Great detail in the feedback. Could you do me a favor and send this to me with the Fiddler trace by email? I love Fiddler traces as I get so much detail that way.

Best,
Peter

I have confirmed that the issues I am experiencing with WebDAV are also related to the use of the AD authentication module. I was able to get it to work using (non-AD DNN accounts) but it fails for me with no errors other than not working when attempted with AD accounts.

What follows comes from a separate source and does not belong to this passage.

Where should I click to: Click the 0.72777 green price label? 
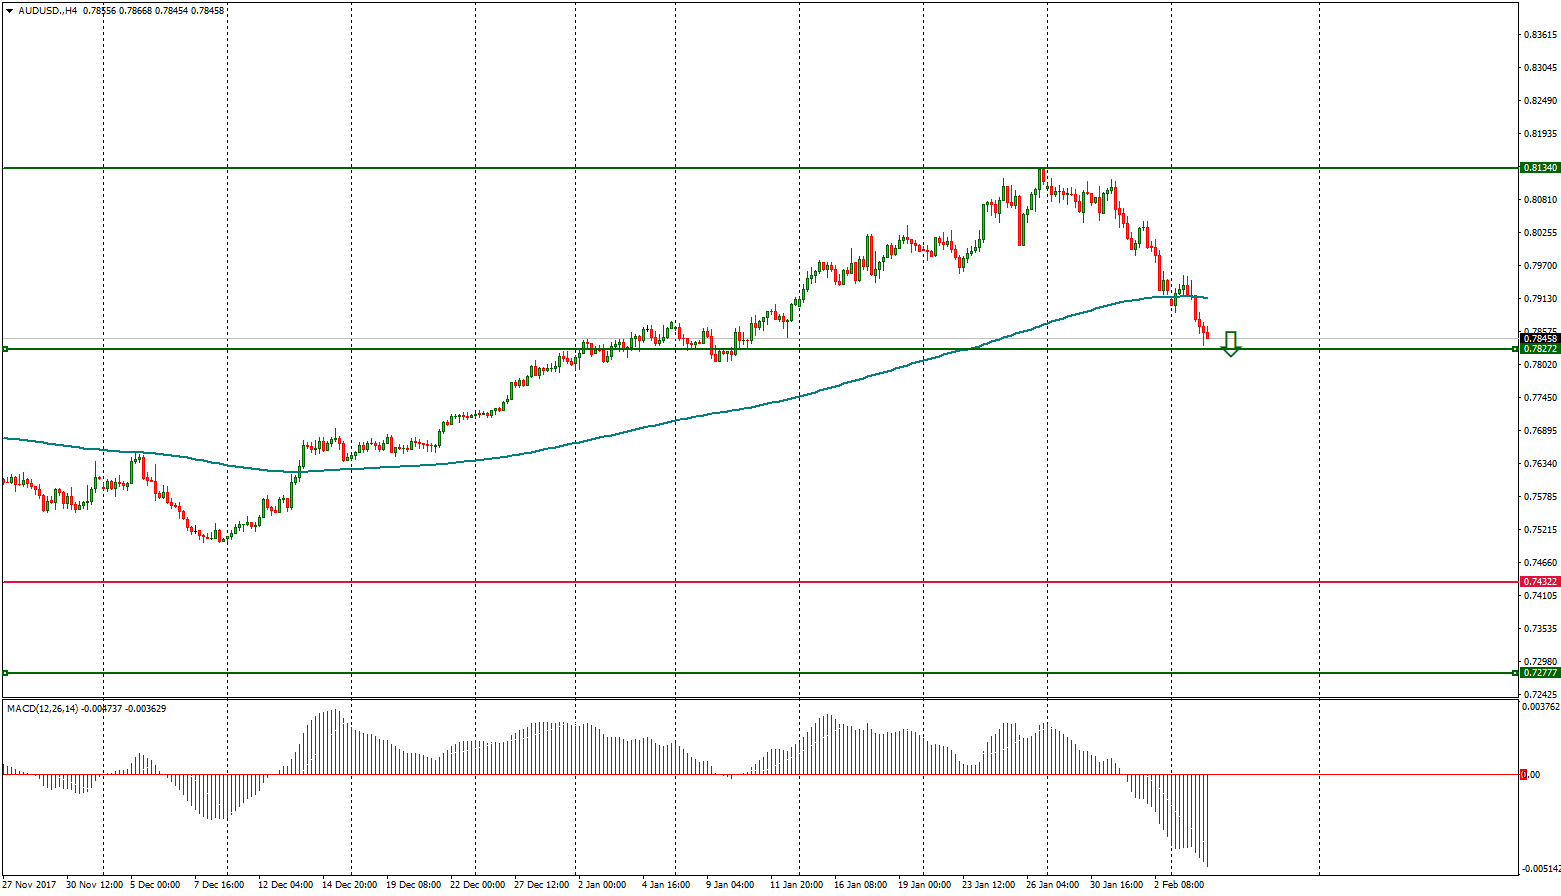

Any update/guidance at this point?

DNN - 6.26
AD Module - 5.05
IIS 7.5
2008 R2
DMX 6.1.5


Roy

I'm working with Mike Horton from the AD team to see if we can get a "dummy" AD provider that can be used on a DEV machine to examine this in more detail. The problem is that currently I'm left guessing. But to keep the conversation going here are some details regarding authentication:

DMX includes a module to authenticate WebDAV requests. This module is clearly visible in the web.config if everything is set up correctly. This module will run on every request that satisfies the settings of that line in the web.config. Now. When the module starts it first checks to see if the thread is authenticated or not. If it is, then it bypasses its own logic and just continues. This is what *should* happen with AD auth properly set up. Now we need to find out why this is not happening. Here is the crucial code:



As you can see there is some logging happening if you switch the app to debug mode. This is done on the Main Options page when logged in as host. The log goes to portals/_default/DMX/log and DMX/Log in the portal home dir. Maybe you can spot some of the above messages.

Peter

Completely confused now. Tested again this AM with both AD and DNN users.

1> DNN users - appears to work OK

2> AD users - failed to work, enabled debugging mode, still failed to work, got a cup of coffee and now it appears to be working partially. Nothing changed on the configuration...

3> All Users - does not appear to be what it says. Have All Users set to WebDAV enabled. Outside of admin accounts, WebDAV doesn't show up. When I WebDAV enabled a particular role that I knew the account was in, WebDAV options now show up. What is All Users for and where did it come from? I have no DNN role called that...

4> Further testing shows the ability for test account to open a folder in Windows Explorer but not open a document or spreadsheet in Office 2010. Same AD test account on Windows Terminal Server appears to open Word, Excel, and Win Explorer. What should I look for on the local machine? Double clicking files in Win Explorer will open the associated apps without problem....so it isn't file association... ideas? One computer is using IE 8 and one is using IE9

"What is All Users for and where did it come from? I have no DNN role called that... "
ALL Users is a standard/hard coded DNN role. It's code is -1. It is not a good idea to have all users be able to leverage WebDAV as this includes not logged in users. Preferably you want "Registered Users" at least to ensure you know who is accessing a document.

"Further testing shows the ability for test account to open a folder in Windows Explorer but not open a document or spreadsheet in Office 2010"
What happens? It starts up Word? It loads the document in read only?

" What should I look for on the local machine?"
You should use Fiddler to debug. If the issue is opening a file in editable mode, then you need to look for the magic line in Fiddler with the verb "LOCK". If that one works, then Word/Excel has been able to successfully open the document for writing.

Peter

Thanks for the info on All Users...since it doesn't show in DNN role manager, I was unaware of its existence.

To answer your other question:

I am still troubleshooting to try to determine a pattern of behavior...just getting very mixed results right now.